Arriving at the park, finding a place to spread a blanket and set on the grass with a view of the stage, one can watch one’s fellow festival goers arrive as well, a diverse group wearing all manner of costume, from traditional summer yukata (summer kimonos), to cosplay. Many umbrellas were on display this year, in particular. Set up around the park are a multitude of booths and stands, representing local Japanese-American cultural and educational institutions and other local organizations sharing their missions with entertaining games and contests, often traditional to such celebrations. In addition, you can often find booths selling Japanese antiques and specialties, where you can get some pretty good deals on a used kimono or obi, some pottery, or some used manga. While I am unfortunately not proficient in the language, I scored a few cool English language cultural books as well.

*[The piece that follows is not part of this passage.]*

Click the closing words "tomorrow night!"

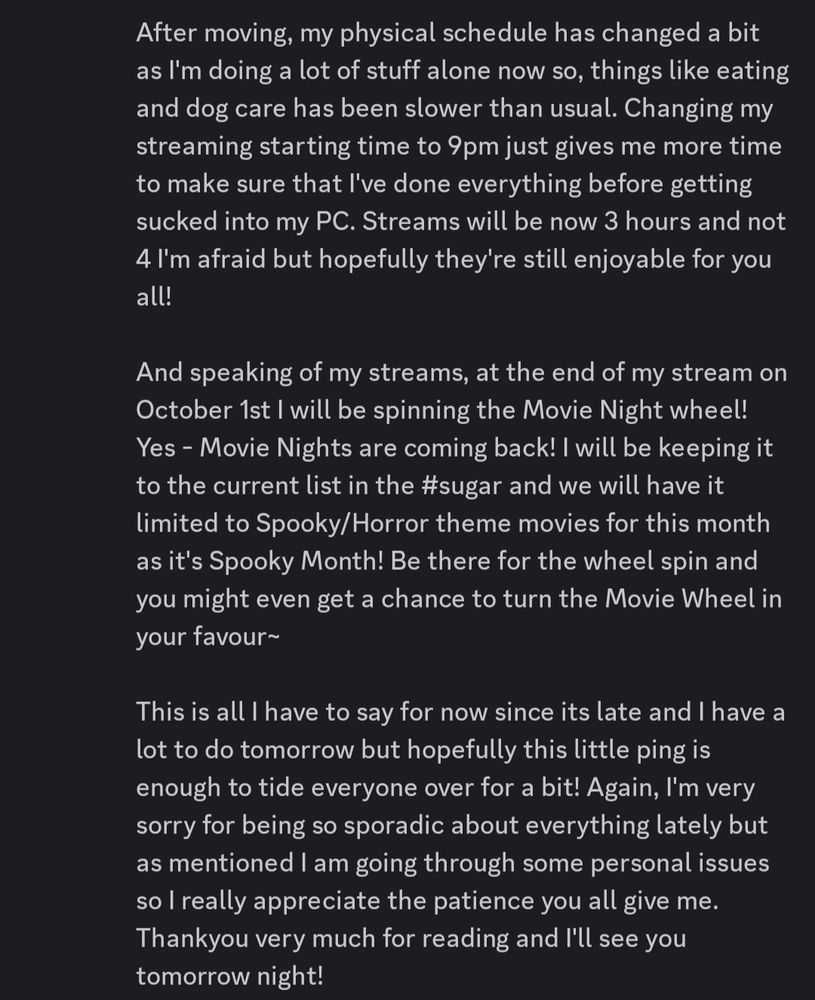pyautogui.click(x=230, y=976)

By this point, you are probably hungry, so there are also the food vendors set up to offer a variety of delectable Japanese street food from local restaurants. The Tea Source, my favorite purveyor of tea in the Twin Cities was there offering Japanese teas this year, both iced and hot (the hot was particularly appreciated on the cool, wet, blustery afternoon). In addition to this, I had some takoyaki (octopus balls) and agedashi tofu from local restaurant Saji-Ya, and some red bean paste treats, a dorayaki and a steam bun as well. These provided energy as I explored the beautiful Marjorie McNeely Conservatory and the Ordway Japanese Garden. No matter how many times I visit these gardens, it seems there is always something new to look at, and wandering the elegant paths and stones of the garden is made even better with a volunteer playing folk tunes on a shakuhachi.

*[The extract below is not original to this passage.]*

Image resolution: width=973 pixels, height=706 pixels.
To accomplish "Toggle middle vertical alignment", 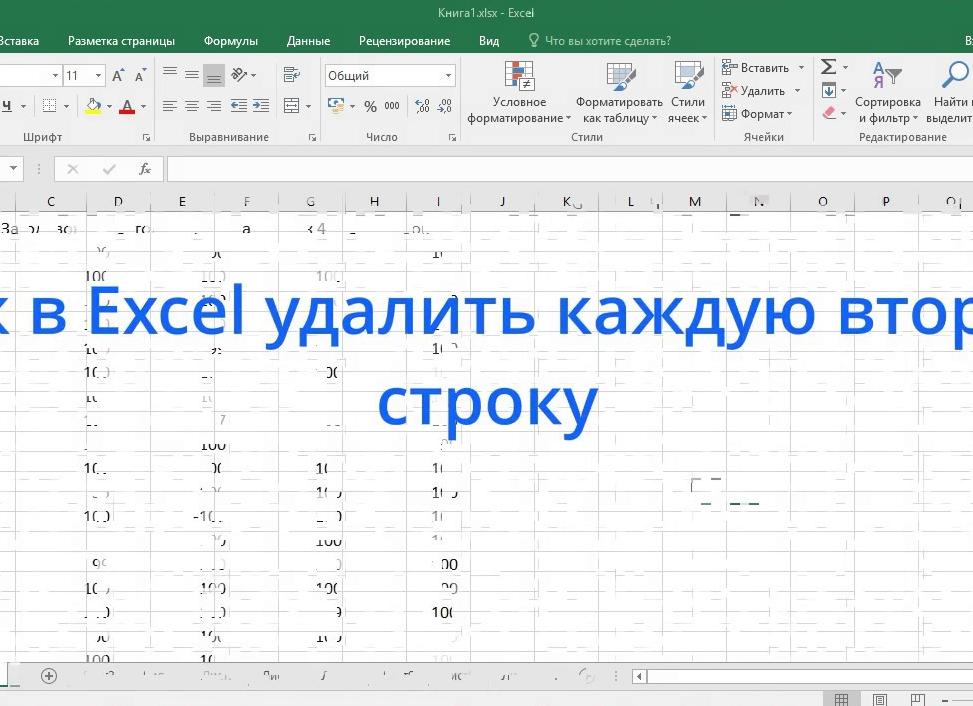I will [x=190, y=75].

But of course, the big draw are the performances, and each offer something unique and different; this year, in spite of a handful of cancellations due to the rain (and the damage humidity can do to delicate instruments), there was a lot to see. A variety of martial arts groups, demonstrating various forms of Japanese martial arts, such as kendo, karate, and kyudo (Japanese archery), practice their forms on the field, offering membership for those interested- it is always fun to see people chopping apart bundles of bamboo with their katana!  I particularly liked the taiko drumming, always an energetic and dynamic show, performed by two different groups this year, Sansei Yonsei Kai and the ever popular Mu Daiko. In addition, the classical Japanese koto tunes of Sakura Kai and folk and popular songs of Mu-Min are also fun to listen to.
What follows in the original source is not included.